@Evelyn_475 Indeed we do not have a clue what came before the Big Bang. It is possible that the “stuff” of the Universe has existed eternally, and that it keeps cycling through Big Bangs and Big Crunches or that constant Expansion somehow triggers the next singularity. But we do know what conditions were like immediately after the Big Bang. We can use general relativity to project backward toward the singularity. General Relativity only fails us when we try to enter the singularioty. None of the know laws of physics apply there.
From projecting back, we know that the conditions immediately after the Big Bang .would make it difficult for even the most robust life forms to survive. The Universe was filled homogeneously and isotropically with an incredibly high energy density, temperatures 100,000 times as hot as our Sun, and enormous pressures. This homogeneous soup was very rapidly expanding and cooling. Approximately 10^−37 seconds into the expansion, a phase transition caused a cosmic inflation, during which the Universe grew exponentially. The Universe at this point had no elemental atoms. It consisted of quark-gluon plasma and the other indivisible elemental particles. It is very hard to conceive of a life form that could thrive in that environment and also adapt easily to the conditions on Earth.

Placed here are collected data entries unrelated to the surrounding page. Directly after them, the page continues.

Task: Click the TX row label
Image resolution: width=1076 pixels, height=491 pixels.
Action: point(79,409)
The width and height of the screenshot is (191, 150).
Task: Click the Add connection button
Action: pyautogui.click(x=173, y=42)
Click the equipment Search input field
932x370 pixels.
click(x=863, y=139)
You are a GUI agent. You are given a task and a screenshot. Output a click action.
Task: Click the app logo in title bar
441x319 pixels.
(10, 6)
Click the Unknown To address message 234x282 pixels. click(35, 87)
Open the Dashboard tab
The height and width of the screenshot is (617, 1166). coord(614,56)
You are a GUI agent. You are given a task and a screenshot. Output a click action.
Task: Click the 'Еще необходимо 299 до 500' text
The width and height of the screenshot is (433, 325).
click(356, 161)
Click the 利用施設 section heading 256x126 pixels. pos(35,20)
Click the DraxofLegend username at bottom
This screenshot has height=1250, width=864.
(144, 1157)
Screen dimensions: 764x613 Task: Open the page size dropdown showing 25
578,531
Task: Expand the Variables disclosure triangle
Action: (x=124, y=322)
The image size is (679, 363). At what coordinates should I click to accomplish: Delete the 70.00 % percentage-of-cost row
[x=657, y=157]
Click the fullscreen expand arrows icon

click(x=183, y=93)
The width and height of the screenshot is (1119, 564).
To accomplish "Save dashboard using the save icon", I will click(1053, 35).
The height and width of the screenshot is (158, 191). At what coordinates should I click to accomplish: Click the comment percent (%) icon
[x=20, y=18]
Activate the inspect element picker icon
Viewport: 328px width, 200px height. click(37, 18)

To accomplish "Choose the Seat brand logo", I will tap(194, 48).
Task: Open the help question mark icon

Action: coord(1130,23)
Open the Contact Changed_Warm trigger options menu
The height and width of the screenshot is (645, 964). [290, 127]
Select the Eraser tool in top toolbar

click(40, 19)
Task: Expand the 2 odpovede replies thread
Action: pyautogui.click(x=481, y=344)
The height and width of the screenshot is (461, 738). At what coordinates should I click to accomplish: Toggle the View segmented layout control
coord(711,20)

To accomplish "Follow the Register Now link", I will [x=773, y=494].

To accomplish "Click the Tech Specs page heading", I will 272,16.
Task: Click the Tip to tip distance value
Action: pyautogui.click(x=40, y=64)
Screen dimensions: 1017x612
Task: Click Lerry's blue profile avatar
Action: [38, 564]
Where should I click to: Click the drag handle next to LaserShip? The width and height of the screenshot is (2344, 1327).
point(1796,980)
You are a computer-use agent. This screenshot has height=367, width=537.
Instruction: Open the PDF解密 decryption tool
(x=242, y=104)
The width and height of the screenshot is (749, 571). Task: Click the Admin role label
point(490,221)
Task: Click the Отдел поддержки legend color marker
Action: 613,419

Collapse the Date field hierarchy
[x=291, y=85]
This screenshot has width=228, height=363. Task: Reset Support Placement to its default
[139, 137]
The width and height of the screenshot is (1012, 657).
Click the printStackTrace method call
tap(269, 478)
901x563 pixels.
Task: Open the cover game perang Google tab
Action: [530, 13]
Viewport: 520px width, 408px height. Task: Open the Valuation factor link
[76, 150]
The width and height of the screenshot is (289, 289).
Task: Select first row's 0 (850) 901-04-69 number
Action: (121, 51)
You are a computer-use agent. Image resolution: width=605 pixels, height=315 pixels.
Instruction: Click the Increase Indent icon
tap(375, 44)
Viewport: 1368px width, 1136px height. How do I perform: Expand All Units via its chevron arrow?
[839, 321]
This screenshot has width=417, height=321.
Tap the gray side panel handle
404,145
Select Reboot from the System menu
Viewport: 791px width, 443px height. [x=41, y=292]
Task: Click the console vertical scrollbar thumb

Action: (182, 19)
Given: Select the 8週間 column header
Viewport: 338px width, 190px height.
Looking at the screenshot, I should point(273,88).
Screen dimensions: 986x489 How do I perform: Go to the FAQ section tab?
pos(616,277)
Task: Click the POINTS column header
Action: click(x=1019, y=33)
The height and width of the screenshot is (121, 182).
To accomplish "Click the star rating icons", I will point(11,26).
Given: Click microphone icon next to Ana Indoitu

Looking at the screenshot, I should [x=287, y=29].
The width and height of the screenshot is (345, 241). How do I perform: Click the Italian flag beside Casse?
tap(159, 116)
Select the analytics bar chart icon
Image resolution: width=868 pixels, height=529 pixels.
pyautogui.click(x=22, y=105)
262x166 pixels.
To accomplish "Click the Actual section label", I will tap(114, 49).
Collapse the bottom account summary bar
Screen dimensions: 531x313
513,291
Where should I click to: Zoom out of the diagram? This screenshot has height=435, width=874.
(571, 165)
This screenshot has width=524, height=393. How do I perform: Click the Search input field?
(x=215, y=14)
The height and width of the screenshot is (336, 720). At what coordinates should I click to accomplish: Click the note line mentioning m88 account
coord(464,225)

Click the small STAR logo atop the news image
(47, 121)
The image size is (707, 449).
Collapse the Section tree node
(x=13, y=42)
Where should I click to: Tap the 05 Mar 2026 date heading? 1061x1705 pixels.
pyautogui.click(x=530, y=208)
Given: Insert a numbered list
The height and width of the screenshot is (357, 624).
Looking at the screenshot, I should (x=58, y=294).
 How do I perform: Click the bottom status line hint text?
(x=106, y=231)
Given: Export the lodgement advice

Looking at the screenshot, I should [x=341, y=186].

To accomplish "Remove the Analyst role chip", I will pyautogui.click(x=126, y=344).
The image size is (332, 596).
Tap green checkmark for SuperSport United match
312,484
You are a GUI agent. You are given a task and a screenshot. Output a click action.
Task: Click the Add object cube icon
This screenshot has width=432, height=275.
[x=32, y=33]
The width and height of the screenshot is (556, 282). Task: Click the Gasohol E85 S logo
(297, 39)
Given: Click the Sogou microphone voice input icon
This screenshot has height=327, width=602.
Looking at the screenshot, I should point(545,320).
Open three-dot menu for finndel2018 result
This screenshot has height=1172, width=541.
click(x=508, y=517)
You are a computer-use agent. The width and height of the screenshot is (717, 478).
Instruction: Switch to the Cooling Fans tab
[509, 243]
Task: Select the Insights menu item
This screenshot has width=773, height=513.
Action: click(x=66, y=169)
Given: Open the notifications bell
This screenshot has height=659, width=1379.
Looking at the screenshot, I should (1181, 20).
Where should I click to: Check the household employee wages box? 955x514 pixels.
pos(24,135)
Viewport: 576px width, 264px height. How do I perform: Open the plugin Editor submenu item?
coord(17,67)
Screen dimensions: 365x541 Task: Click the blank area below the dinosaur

@Evelyn_475 & @Odysseus Scientific theories are “just” theories, all right. But wild, unfounded speculation is wild, unfounded speculation as well. I’ll take my chances with theories, which fit large collections of observed data, accurately explain the observations and are falsifiable by predicting other observations which then turn out to exactly match the prediction—and have gone through rigorous peer review to verify that all that is the case.
That life evolved on Earth and humans evolved from that life is a theory. It has passed all the aforementioned tests. Aliens did it is wild, unfounded speculation. So far, it has none of the weight of evidence required to establish a postulate as a theory.
It’s great fun to speculate about over beers. But I wouldn’t base a cosmology on it.